[Selected excerpt start]

Thursday, April 14, 2016

Getting the Best Performance from Your Collaborative Pianist - Part I

It's that time of year when students are preparing for end-of-the-semester juries and other performances. That means collaborative pianists across the country are getting inundated with requests to play for these exams. Having served as a collaborative pianist for many years, I have realized that some "obvious" things about the needs of the collaborative pianist are not always so clear in the minds of students. Here are some tips that will set you up to get the best possible performance from your collaborative partner.

Provide copies of the music as soon as possible. Musicians sometimes think they are doing their pianist a great service by holding onto the score until the performance date gets closer. After all, the accompaniment "doesn't look too hard." Here's the first thing to understand -- just because the accompaniment is not filled with running sixteenth notes does not mean there are not passages that need to be worked out. Get the music to your pianist as soon as you can; it will then be their decision to determine when they need to begin working on it.

While we're on the topic of providing copies of the score, here are a few specifics to consider:
  • Originals are always preferable - especially intricate instrumental scores.
  • If you are providing a copy, make sure you know the pianist's preferred format. With more and more performers using digital scores now, it is not always necessary to hand the pianist a paper copy. If you can save a tree -- and save your pianist a step in their preparation -- that's always a good thing! Digital copies also cut down on the clutter of scores that inevitably pile up on the piano lid -- and possibly get forgotten there.
  • When making copies or scans, give us the clearest version possible. I appreciate knowing that you have done a lot of advance work on the piece and have made notes in your score. However, all of those handwritten comments can become very distracting and make the music difficult to read. And in case you're wondering -- YES! It does matter that the copies are straight and that none of the notes (yours or mine!) are missing from the copy.
Include as many specifics as you can from the beginning. When your pianist receives your music, it is added to an enormous stack of other repertoire they are learning. Including details about dates of performance(s) and coachings ensures that the part will be learned in a timely manner without a last minute dash on our part. Musically, it is nice to be told projected metronome markings as well as any recordings from which you are working.

Clarify your pianist's compensation policy. If your school covers accompanist fees in your tuition, you may not have to worry about this point. (Just recognize that "extra" performances are not  included in the tuition-covered fee and payment will be expected as well as deserved.) If your school does not pay a pianist to collaborate with you, you will be responsible for the expense. Does the pianist charge a standard rate for performances or do they use an hourly rate? Is there a monthly rate that includes playing for a weekly lesson as well as performance labs? If there is a set fee, how many rehearsals are included? When is payment expected? One common payment approach is that all payments must be made prior to the final performance. If the money is not in the pianist's hand, it is very likely that they will not play! (After all, this is not a volunteer service.)

[Selected excerpt end]

--- Task goal ---
Can you copy word for word the part of the collaborative pianist post that opens with the words containing "Thursday, April 14, 2016" and closes with "your collaborative partner."? The material that comes next has no connection to the collaborative pianist post.

[Listed entries start]

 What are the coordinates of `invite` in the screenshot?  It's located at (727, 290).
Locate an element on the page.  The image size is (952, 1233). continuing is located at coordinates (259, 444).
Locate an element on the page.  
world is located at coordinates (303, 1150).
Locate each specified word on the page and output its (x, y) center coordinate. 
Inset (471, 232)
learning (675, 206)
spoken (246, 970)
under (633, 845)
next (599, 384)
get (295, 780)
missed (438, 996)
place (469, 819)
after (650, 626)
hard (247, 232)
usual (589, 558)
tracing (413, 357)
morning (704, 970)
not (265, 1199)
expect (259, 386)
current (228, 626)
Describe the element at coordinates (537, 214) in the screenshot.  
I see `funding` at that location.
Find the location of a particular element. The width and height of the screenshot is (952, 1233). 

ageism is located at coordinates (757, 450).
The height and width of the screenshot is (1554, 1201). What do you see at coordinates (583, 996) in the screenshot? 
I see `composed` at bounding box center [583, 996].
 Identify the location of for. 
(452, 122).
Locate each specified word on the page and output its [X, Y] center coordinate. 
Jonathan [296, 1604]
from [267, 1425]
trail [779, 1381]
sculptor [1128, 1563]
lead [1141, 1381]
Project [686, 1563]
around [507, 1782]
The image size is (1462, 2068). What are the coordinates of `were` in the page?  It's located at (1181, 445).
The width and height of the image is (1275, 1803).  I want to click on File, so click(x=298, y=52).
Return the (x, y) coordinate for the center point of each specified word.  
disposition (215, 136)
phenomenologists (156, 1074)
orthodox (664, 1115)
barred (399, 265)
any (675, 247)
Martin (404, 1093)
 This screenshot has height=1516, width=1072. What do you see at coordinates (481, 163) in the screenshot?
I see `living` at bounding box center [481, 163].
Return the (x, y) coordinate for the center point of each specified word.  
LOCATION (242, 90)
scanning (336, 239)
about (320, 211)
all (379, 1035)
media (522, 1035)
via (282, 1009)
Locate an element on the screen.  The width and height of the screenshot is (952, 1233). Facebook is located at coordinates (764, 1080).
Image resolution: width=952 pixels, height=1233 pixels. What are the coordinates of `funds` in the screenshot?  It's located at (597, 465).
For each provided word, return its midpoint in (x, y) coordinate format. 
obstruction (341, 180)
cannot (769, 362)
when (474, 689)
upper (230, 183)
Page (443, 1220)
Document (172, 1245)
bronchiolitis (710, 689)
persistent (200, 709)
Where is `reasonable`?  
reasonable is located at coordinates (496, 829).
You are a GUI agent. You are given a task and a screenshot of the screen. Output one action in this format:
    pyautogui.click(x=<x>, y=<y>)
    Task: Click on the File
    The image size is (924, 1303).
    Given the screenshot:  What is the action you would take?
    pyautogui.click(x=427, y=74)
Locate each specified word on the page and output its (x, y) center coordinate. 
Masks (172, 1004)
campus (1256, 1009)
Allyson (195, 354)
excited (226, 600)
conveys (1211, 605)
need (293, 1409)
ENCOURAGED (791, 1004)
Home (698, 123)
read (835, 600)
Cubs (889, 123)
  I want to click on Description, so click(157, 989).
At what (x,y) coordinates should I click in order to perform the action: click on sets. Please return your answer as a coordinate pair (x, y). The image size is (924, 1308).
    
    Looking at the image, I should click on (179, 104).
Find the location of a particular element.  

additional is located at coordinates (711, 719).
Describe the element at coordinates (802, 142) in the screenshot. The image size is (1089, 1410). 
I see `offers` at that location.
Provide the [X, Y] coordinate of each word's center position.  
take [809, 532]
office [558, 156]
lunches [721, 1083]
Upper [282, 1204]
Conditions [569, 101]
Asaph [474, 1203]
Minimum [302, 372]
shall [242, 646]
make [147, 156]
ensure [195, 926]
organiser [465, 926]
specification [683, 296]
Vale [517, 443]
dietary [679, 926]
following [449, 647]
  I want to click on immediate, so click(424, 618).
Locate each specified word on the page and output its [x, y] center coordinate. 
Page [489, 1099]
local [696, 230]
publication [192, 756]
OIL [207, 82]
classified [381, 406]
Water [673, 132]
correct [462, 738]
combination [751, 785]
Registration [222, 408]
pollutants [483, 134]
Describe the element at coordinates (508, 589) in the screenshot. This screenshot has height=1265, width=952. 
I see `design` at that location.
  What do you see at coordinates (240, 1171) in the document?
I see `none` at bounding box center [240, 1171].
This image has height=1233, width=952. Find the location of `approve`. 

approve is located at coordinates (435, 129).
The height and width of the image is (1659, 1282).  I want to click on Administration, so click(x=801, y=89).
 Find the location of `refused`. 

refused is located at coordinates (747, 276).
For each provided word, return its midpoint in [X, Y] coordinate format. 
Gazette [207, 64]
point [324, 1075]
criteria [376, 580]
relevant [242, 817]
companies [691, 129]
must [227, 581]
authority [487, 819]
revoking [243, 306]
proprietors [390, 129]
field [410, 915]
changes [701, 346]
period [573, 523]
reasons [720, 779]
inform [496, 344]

[Listed entries end]

--- Reply ---
Thursday, April 14, 2016

Getting the Best Performance from Your Collaborative Pianist - Part I

It's that time of year when students are preparing for end-of-the-semester juries and other performances. That means collaborative pianists across the country are getting inundated with requests to play for these exams. Having served as a collaborative pianist for many years, I have realized that some "obvious" things about the needs of the collaborative pianist are not always so clear in the minds of students. Here are some tips that will set you up to get the best possible performance from your collaborative partner.